● **Entries taken from a collection**
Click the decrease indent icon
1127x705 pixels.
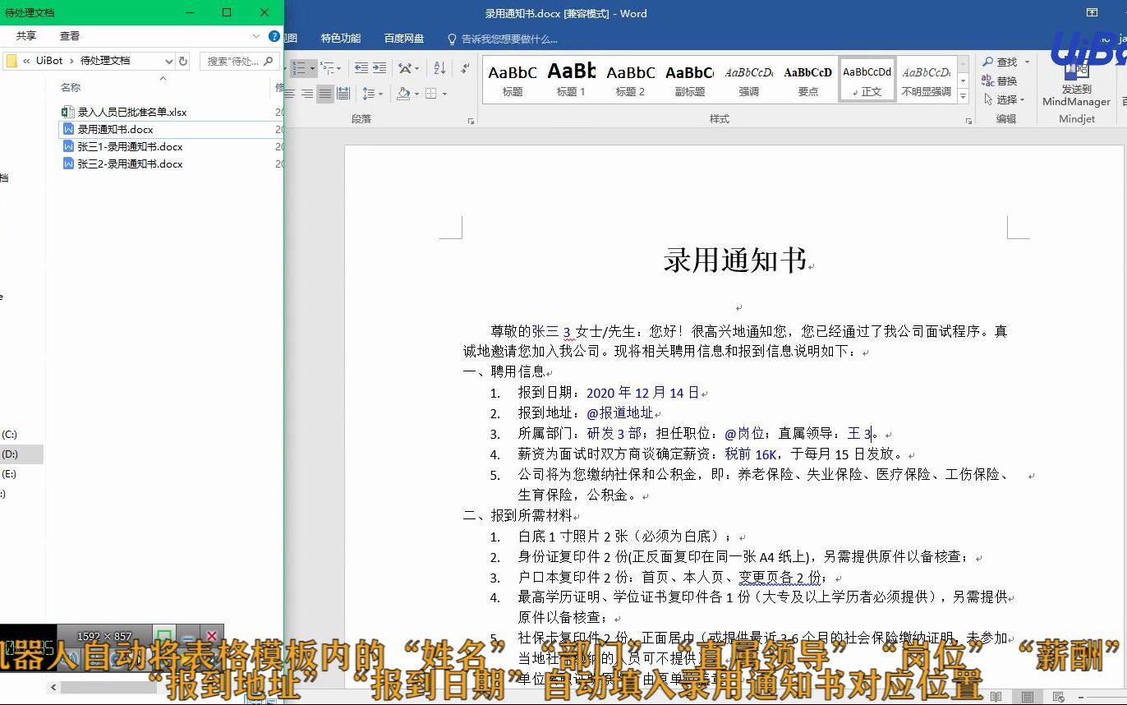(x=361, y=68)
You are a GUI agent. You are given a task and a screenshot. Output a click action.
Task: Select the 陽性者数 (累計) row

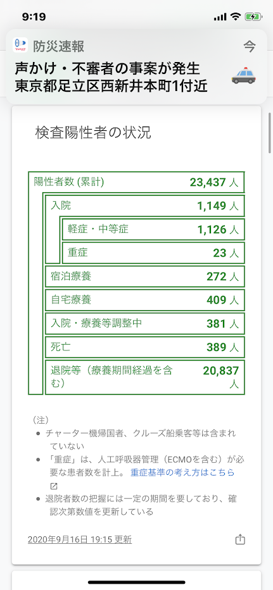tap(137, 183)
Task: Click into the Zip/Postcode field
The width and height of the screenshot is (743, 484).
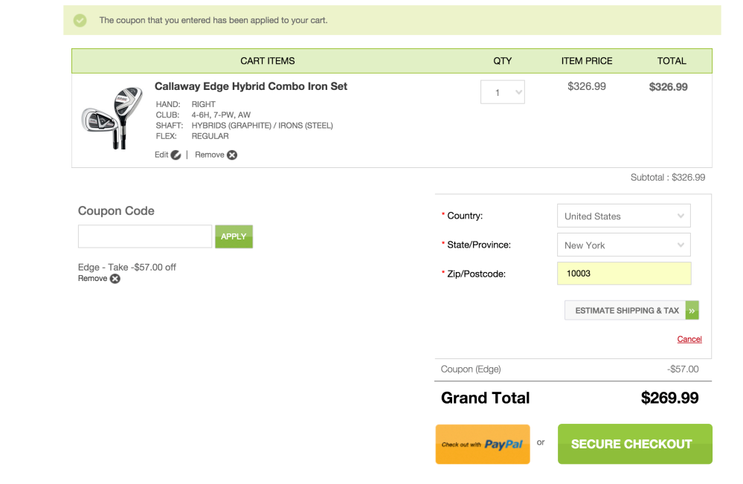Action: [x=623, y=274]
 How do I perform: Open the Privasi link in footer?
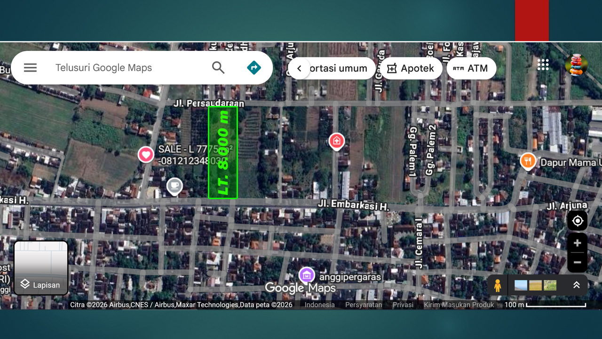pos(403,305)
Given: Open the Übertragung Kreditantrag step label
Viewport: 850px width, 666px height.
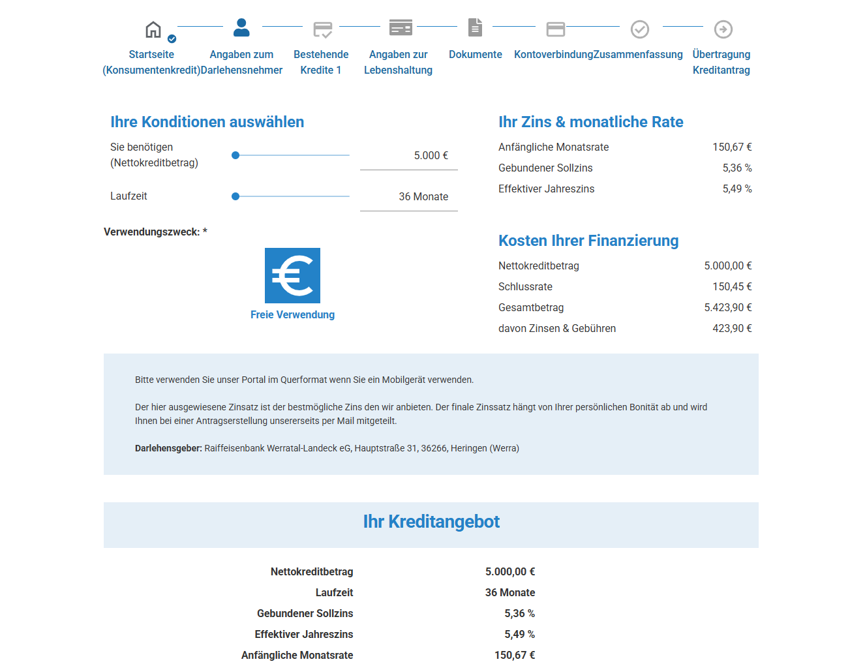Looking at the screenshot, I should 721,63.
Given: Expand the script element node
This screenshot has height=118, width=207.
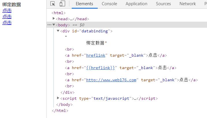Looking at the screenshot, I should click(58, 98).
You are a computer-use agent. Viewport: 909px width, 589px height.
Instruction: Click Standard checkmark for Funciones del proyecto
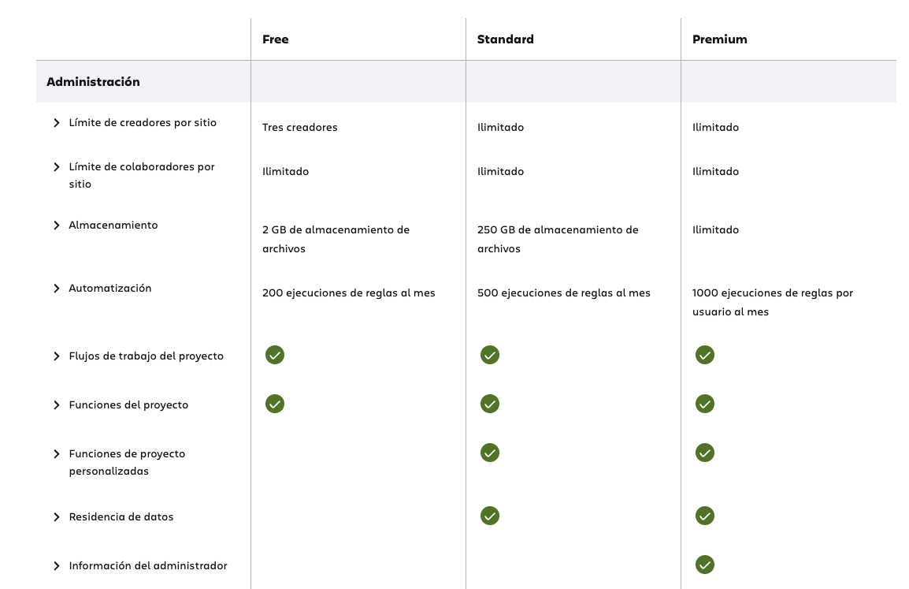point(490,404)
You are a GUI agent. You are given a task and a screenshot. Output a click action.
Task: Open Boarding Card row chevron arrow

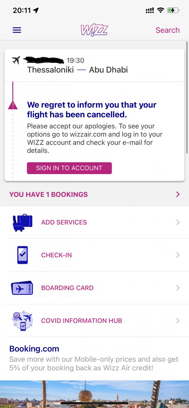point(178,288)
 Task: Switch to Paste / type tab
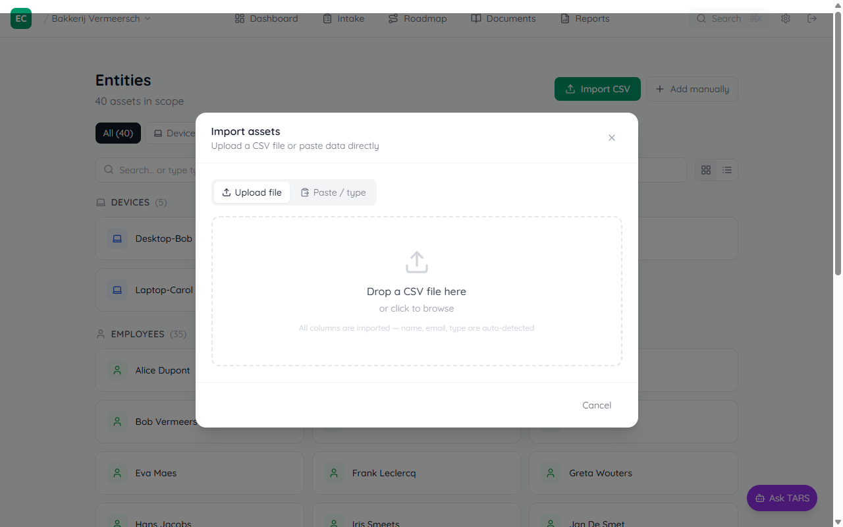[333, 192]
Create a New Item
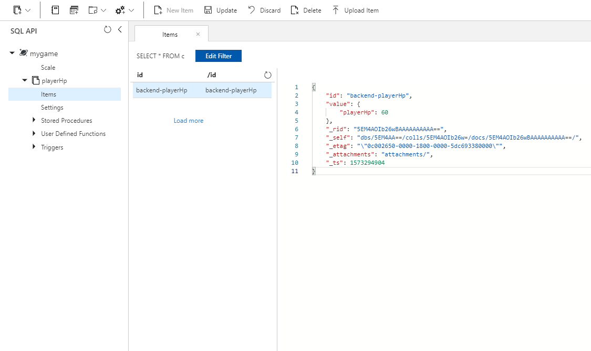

* * *

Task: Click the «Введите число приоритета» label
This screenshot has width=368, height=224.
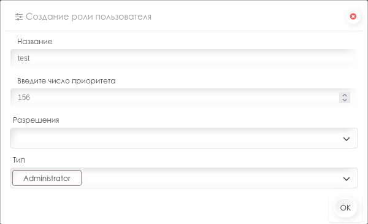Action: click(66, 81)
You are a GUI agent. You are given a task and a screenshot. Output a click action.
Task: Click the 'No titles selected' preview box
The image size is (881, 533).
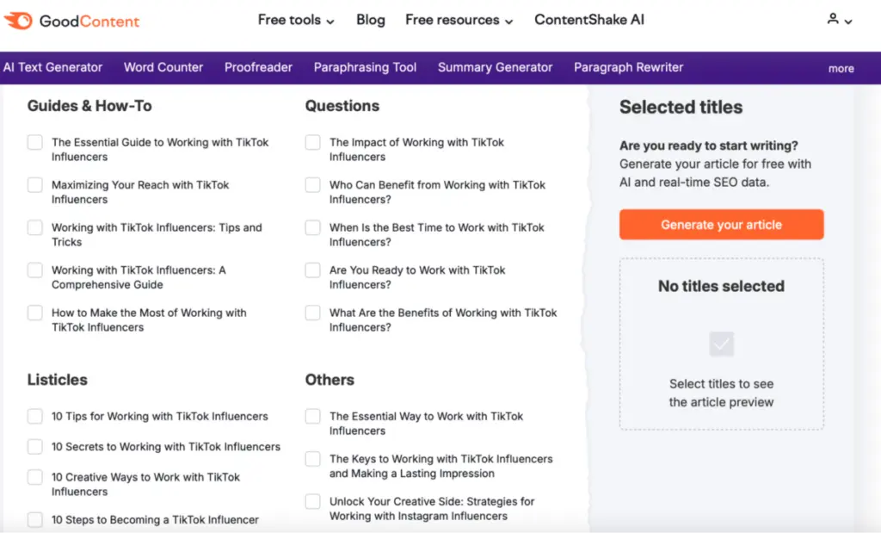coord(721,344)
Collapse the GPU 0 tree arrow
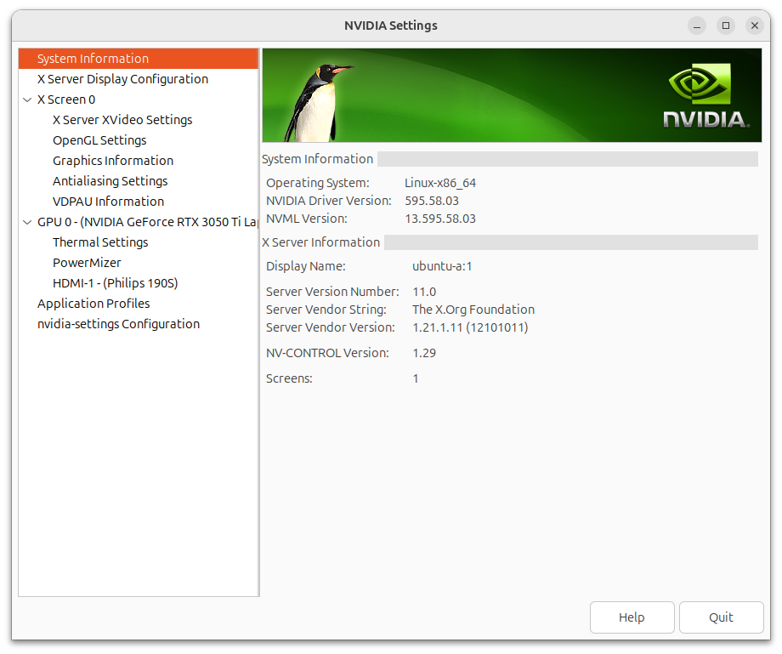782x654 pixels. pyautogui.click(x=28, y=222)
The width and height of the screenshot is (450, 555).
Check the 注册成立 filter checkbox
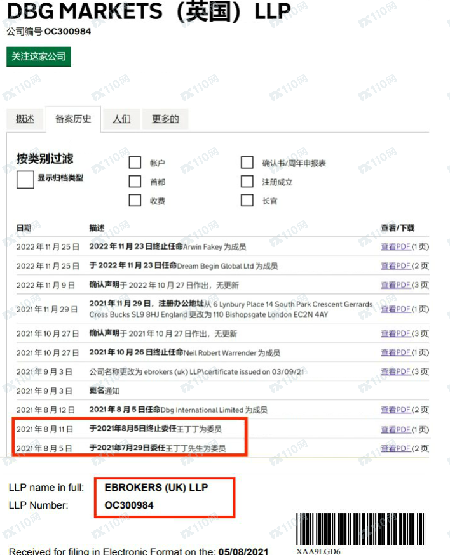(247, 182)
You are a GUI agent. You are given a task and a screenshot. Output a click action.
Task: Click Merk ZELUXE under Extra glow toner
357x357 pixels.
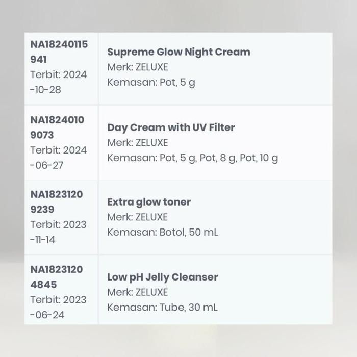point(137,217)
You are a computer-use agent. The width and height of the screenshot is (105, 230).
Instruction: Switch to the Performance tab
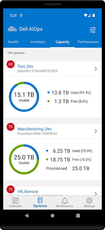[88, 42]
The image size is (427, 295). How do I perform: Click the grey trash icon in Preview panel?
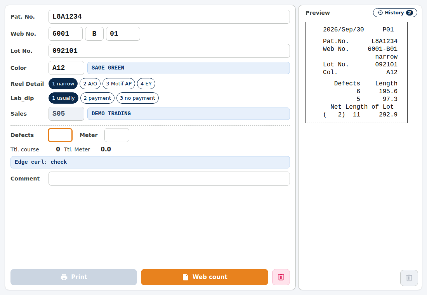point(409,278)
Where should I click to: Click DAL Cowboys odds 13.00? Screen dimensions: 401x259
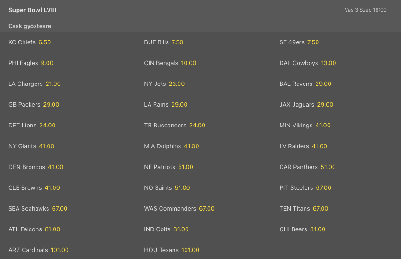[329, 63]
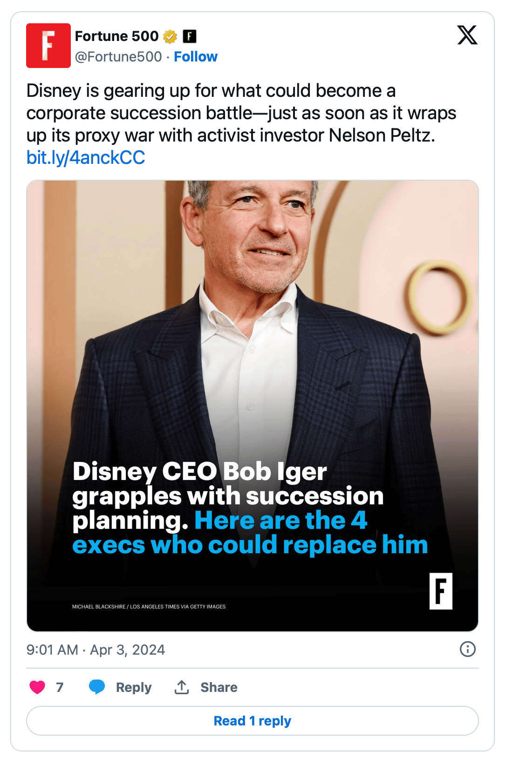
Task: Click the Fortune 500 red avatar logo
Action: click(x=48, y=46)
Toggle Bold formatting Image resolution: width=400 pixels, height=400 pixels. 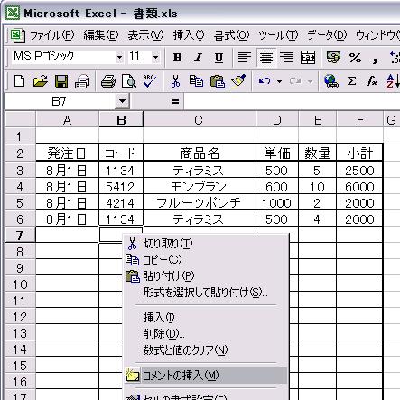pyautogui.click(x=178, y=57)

● **Task directions**
Filter the records down to the lines that contain the string "computer", and copy those lines.

● **Task solution**
You are a computer-use agent. Viewport: 909px width, 589px height.
You are a computer-use agent. The width and height of the screenshot is (105, 230).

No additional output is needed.